Start Date

10-3-2017 2:00 PM

End Date

10-3-2017 3:30 PM

Abstract Text

Background: Mitochondria genomes vary from 11 Mb to 6 kb, while plastids can vary from 1 Mb to 30 kb. Non-coding DNA accounts for most of this size variation, but the mechanistic and evolutionary reasons for that are still unknown. Next generation sequencing has generated unprecedented amounts of genomic and transcriptomic data that can be used for organelle genome evolution studies. However, most of these data is used only for the study of cell nucleus. Therefore, I decided to use these untapped data source to investigate the transcription of organelle genomes in plastid-bearing protists.

Methods: I mapped the transcriptomes over the genomes of 116 protist species using the algorithm Bowtie 2 through the software Geneious.

Results/Discussion: 77 out of 116 species had their organelle genomes entirely recovered from transcripts. These genomes come from diverse protists and vary immensely in size and structure, which allowed me to determine the transcriptomic architecture of organelle genomes regardless of their nature.

Conclusions: RNA-seq data generated for cell nucleus studies can be used to investigate organelle genome transcription.
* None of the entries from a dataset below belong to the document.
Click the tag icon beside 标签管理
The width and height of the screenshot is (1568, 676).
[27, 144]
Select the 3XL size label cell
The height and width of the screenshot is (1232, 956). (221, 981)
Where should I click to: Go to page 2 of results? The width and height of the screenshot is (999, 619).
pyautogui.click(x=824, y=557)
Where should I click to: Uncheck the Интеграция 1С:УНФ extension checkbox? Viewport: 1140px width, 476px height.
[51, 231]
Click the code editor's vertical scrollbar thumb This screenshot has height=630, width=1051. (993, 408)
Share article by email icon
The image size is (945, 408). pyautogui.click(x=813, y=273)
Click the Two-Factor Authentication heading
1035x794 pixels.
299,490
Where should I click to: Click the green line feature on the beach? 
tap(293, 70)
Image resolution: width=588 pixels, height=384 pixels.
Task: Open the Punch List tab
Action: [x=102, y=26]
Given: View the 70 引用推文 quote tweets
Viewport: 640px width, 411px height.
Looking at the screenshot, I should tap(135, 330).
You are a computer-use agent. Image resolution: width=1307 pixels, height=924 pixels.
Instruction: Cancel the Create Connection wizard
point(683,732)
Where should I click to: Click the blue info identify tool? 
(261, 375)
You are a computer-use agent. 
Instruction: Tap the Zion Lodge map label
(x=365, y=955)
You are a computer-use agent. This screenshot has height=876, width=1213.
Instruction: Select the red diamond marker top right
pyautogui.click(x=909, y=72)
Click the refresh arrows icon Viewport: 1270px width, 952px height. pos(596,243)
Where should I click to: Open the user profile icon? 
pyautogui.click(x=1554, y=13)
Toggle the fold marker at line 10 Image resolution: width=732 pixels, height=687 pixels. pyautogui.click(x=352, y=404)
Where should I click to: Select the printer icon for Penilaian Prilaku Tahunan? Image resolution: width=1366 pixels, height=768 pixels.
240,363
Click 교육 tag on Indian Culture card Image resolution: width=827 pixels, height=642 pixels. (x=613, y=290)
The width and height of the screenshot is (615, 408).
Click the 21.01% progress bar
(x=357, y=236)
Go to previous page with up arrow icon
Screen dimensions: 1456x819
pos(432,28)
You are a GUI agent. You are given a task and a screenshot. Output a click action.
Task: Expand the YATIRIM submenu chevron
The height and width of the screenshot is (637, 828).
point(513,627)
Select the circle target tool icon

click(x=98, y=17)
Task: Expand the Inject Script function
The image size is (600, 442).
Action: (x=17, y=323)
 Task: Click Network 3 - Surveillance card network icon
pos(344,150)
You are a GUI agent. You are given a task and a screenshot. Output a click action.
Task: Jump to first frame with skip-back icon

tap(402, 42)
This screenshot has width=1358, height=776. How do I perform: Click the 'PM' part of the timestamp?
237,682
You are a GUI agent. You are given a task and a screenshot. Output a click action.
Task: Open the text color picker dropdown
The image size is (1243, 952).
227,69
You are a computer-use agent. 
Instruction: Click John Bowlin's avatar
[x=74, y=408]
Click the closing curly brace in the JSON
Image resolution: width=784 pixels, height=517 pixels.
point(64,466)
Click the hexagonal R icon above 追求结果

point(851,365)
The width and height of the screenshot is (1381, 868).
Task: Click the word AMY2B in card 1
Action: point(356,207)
Even though organelle genomes can exhibit large portions of non-coding DNA, these regions are still transcribed and might play a role in post-transcription regulation. Here, I will argue how RNA-seq data can be used to explore this field and how transcription can interfere in the genome size evolution.

Interdisciplinary reflection: My work combines Biodiversity and Molecular Evolution to investigate the evolution of organelle genomes and speciation, which ultimately will help us better manage protist-rich ecosystems.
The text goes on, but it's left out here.